[WORK INSTRUCTION]:
Write out exactly the lines below from the one containing "Task: Open Find using the binoculars icon" to the last, both ends kept, and nothing more; skip all pictures.

[RAW DATA]:
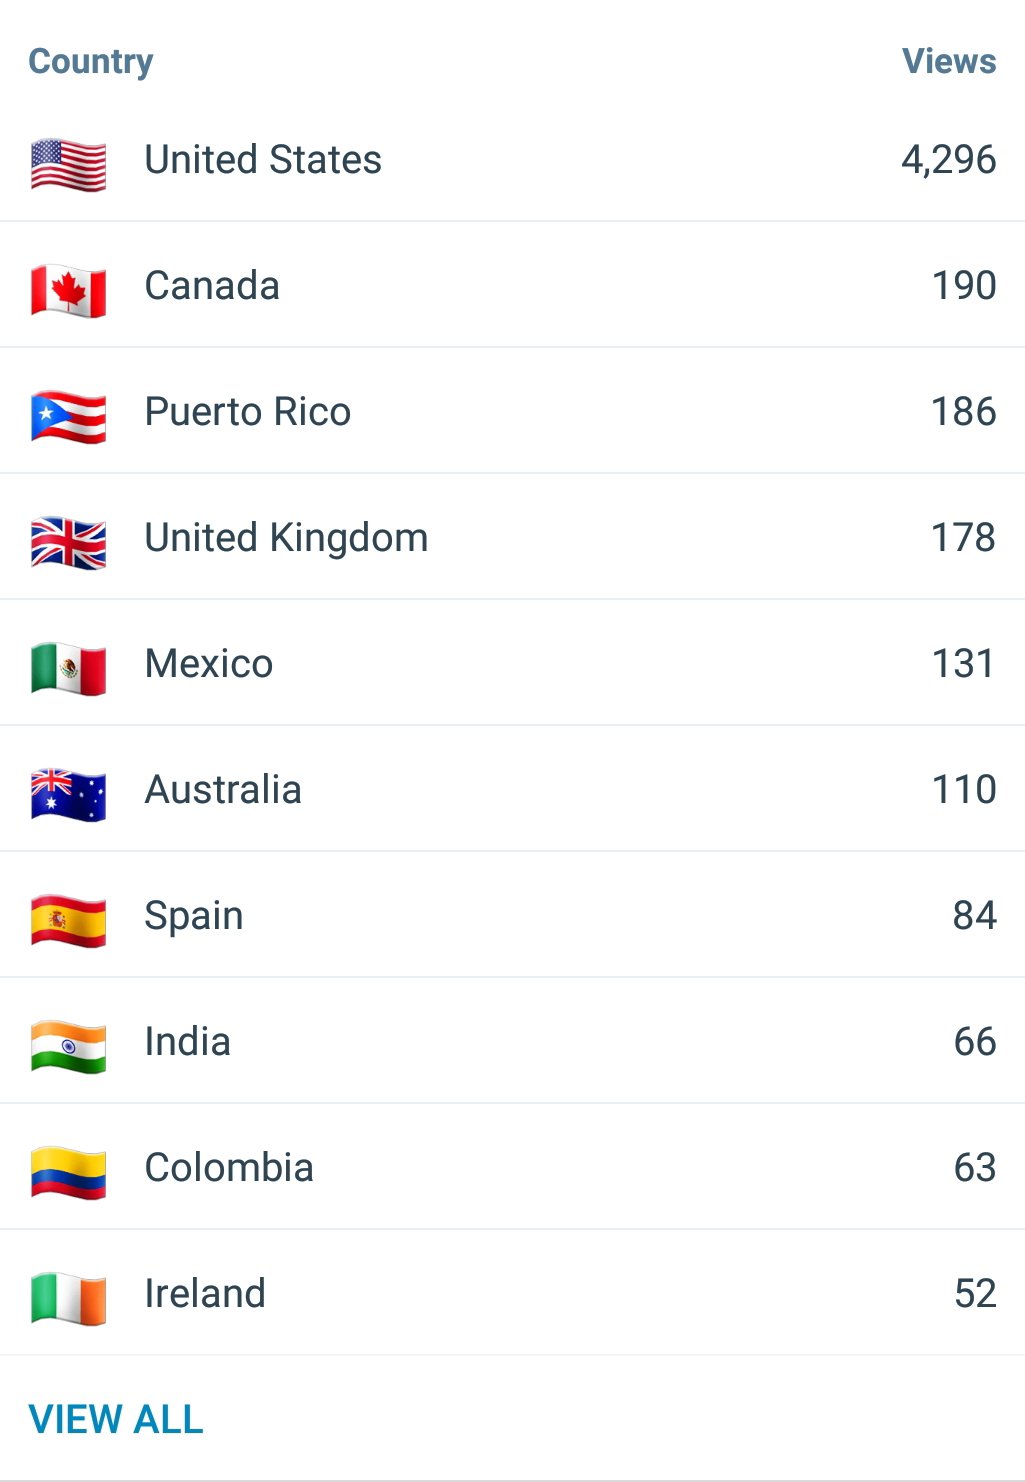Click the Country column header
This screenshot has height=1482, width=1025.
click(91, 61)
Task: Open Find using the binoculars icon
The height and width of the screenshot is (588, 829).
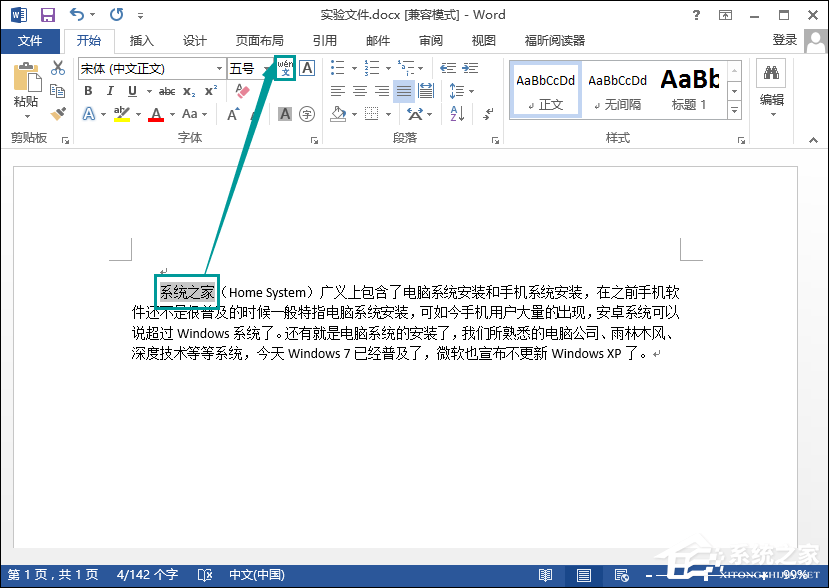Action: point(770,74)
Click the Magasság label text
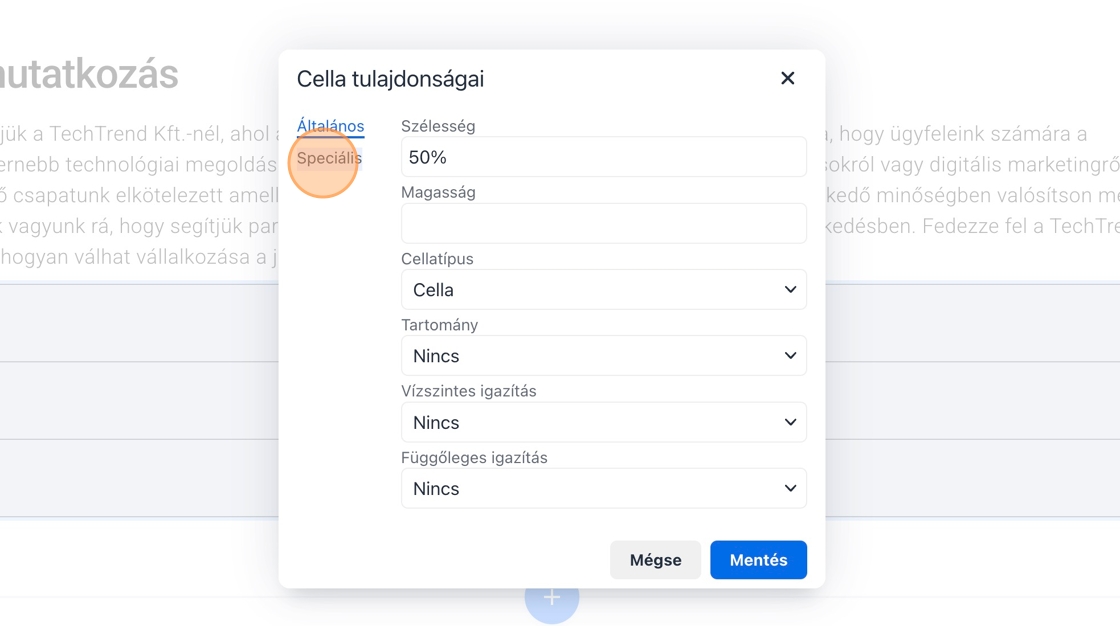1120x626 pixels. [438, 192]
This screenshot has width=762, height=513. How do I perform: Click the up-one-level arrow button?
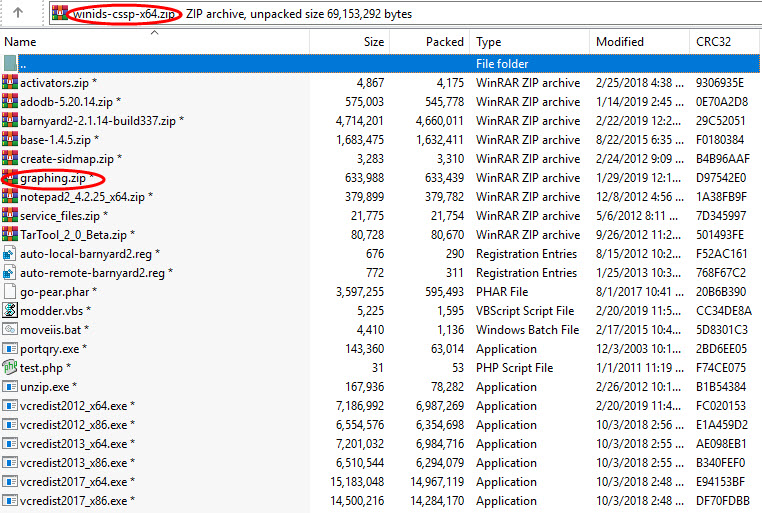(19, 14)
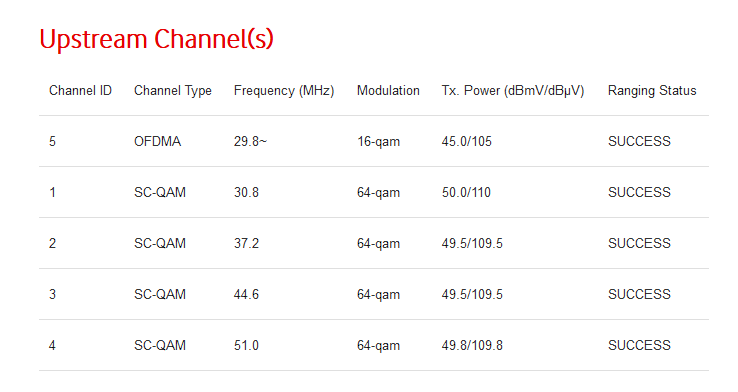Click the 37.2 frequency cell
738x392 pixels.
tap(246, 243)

[ANSWER SPACE]:
Task: Open Find using the binoculars icon
The height and width of the screenshot is (588, 829).
Action: point(770,74)
Click the Magasság label text
1120x626 pixels. [438, 192]
This screenshot has width=762, height=513. How do I perform: Click the up-one-level arrow button?
(19, 14)
Click the 37.2 frequency cell
738x392 pixels.
tap(246, 243)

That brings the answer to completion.